• Wheatley
    2.3k
    With growing inequality between the rich and poor there has been a lot of outcry for governments to something about it. One solution is to try and redistribute some of the wealth by taxing the rich and provide more government assistance to the lower class poor. In the USA, democratic socialists like congresswoman Alexandria Ocasio-Cortez and senator Bernie Sanders have proposed socialist-like programs like Medicare for All, The Green New Deal, student loan forgiveness, free community college, etc... Critics of socialism often point to the cost of such programs. The math simply doesn't work out (or they say), there's no way to pay for these programs.

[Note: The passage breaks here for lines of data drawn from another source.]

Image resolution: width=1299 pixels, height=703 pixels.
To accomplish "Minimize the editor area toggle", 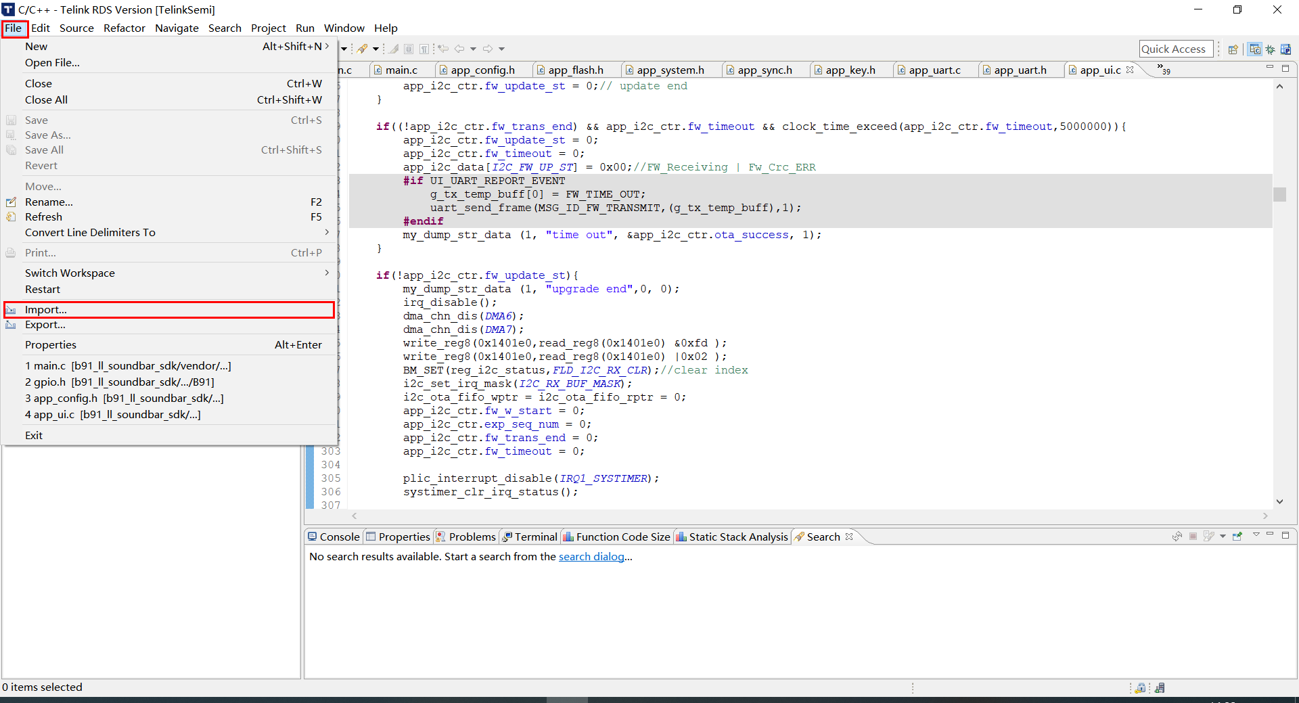I will click(x=1270, y=68).
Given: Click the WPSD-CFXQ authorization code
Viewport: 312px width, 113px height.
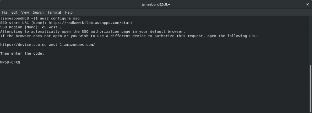Looking at the screenshot, I should [x=10, y=62].
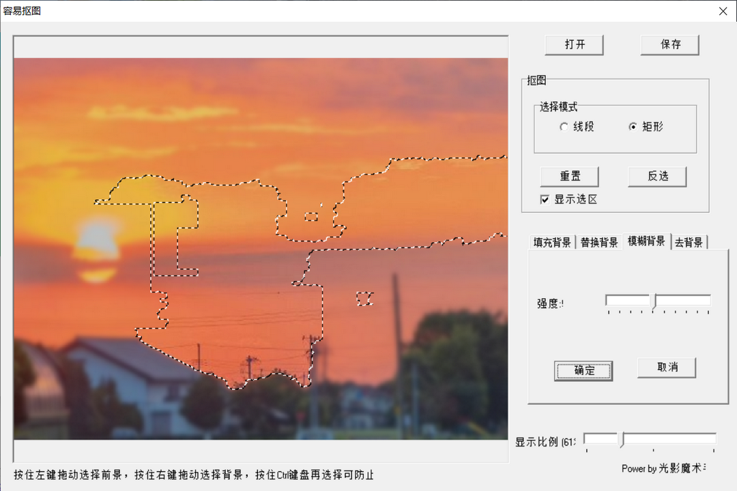Toggle the 显示选区 checkbox
Image resolution: width=737 pixels, height=491 pixels.
click(x=545, y=199)
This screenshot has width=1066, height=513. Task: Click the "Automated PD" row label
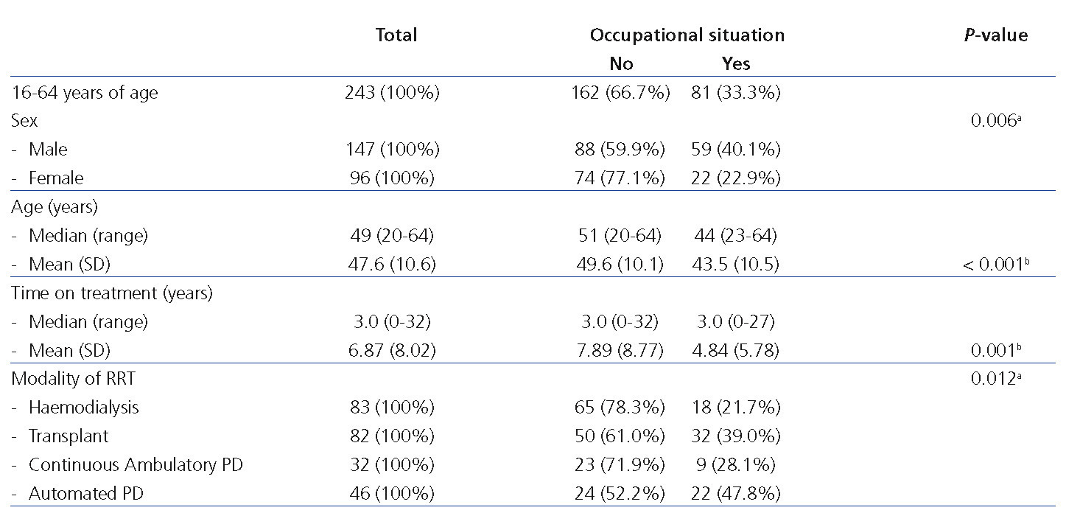point(85,493)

It is argued that no amount of taxation could possibly pay for all of these programs. Even that were true, I don't think all hope is lost.

    Taxation has always been the go-to way for governments to raise funds. Governments are really good at taxing its citizens. There's a famous saying by Ben Franklin, in this world nothing can be said to be certain, except death and taxes. There's also the usual fines fees and tariffs, but that's trivial. Taxation is effective because government (unlike private business) can forcefully take money from people. This might be a radical (crazy?) idea, but imagine a government that can actively be involved in the marketplace. The question then is what can a government provide that private business has a hard time providing? The government is really good at certain things such as protecting its citizens from domestic and foreign threats. Suppose the government (and this is just one example) can rent out its ability to protect and provide security (among other things). Countries with large military budgets can rent out their military services to fight terrorists. Provide security for journalists. They might also rent out their detectives and investigators to help investigate corruption in other countries.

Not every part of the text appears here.